* **TASK DESCRIPTION**:
Check every line of the data for the string "agent" and copy the ones that have it.

* **DATA RECORDS**:

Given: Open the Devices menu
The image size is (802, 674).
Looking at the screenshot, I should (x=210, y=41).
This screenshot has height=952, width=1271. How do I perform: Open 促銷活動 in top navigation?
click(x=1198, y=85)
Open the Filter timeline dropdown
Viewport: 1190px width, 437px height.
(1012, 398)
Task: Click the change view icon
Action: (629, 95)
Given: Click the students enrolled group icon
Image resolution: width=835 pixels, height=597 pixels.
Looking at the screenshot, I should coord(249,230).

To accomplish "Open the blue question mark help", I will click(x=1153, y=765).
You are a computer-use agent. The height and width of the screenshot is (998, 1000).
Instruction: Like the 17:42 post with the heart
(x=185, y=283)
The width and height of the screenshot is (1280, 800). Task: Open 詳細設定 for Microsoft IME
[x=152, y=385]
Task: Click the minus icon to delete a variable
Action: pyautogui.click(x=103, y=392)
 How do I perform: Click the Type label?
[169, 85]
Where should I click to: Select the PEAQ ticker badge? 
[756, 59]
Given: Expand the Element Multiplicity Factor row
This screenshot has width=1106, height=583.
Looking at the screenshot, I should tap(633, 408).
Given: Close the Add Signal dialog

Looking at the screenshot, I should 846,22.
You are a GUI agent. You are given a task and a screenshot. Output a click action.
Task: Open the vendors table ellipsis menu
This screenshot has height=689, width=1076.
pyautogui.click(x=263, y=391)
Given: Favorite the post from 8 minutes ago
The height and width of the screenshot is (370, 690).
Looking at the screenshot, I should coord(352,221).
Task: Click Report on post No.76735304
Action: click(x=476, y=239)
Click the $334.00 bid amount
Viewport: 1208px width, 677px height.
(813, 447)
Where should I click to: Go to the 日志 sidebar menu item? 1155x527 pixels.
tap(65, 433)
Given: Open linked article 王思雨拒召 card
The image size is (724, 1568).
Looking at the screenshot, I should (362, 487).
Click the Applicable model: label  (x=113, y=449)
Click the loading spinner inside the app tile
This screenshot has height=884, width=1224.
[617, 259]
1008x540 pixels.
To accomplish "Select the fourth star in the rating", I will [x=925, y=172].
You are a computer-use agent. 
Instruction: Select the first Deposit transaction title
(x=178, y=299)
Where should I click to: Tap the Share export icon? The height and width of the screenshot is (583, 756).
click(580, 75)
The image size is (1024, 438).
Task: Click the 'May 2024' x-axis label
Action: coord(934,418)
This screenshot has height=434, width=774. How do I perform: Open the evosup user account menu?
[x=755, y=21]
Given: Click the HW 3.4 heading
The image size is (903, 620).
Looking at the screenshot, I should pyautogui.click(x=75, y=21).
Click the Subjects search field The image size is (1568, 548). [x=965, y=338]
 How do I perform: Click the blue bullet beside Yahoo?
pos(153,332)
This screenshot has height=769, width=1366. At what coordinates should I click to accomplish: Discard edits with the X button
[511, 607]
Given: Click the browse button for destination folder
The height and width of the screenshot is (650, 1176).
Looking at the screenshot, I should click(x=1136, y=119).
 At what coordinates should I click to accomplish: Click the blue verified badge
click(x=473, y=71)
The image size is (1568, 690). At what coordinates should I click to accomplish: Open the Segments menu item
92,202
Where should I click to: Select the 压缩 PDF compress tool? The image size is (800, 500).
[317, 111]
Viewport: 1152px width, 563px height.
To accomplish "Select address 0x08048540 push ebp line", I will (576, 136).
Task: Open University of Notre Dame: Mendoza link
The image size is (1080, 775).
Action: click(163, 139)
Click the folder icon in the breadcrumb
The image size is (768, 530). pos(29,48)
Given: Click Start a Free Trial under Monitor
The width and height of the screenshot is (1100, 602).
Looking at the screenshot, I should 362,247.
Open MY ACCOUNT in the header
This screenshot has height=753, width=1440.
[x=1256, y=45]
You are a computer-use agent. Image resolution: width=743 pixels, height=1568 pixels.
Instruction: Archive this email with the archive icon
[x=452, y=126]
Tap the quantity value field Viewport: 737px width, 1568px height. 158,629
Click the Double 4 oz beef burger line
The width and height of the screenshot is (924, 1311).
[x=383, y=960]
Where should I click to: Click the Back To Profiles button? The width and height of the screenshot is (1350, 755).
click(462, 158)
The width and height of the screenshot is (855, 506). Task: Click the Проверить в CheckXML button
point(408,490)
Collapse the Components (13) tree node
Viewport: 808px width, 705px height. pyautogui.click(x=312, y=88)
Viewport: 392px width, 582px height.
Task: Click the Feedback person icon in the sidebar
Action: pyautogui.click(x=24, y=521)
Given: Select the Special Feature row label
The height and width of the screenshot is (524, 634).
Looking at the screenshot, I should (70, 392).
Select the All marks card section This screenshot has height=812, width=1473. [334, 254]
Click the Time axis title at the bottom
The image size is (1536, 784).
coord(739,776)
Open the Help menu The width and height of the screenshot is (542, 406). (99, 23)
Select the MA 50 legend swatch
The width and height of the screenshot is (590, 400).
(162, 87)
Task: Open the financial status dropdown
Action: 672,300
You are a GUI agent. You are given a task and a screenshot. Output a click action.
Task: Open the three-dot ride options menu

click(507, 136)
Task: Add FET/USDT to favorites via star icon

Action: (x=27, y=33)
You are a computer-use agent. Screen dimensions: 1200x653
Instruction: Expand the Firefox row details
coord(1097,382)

* **COMPLETED EXERCISE**:
You are a computer-use agent. The height and width of the screenshot is (998, 1000).
You are a GUI agent. You are given a task and a screenshot. Output a click action.
You are a computer-use agent. 
You are a computer-use agent. Image resolution: width=743 pixels, height=1568 pixels.
You are a GUI agent. You are given a task and a screenshot. Output a click action.
You are a computer-use agent. Screen dimensions: 1200x653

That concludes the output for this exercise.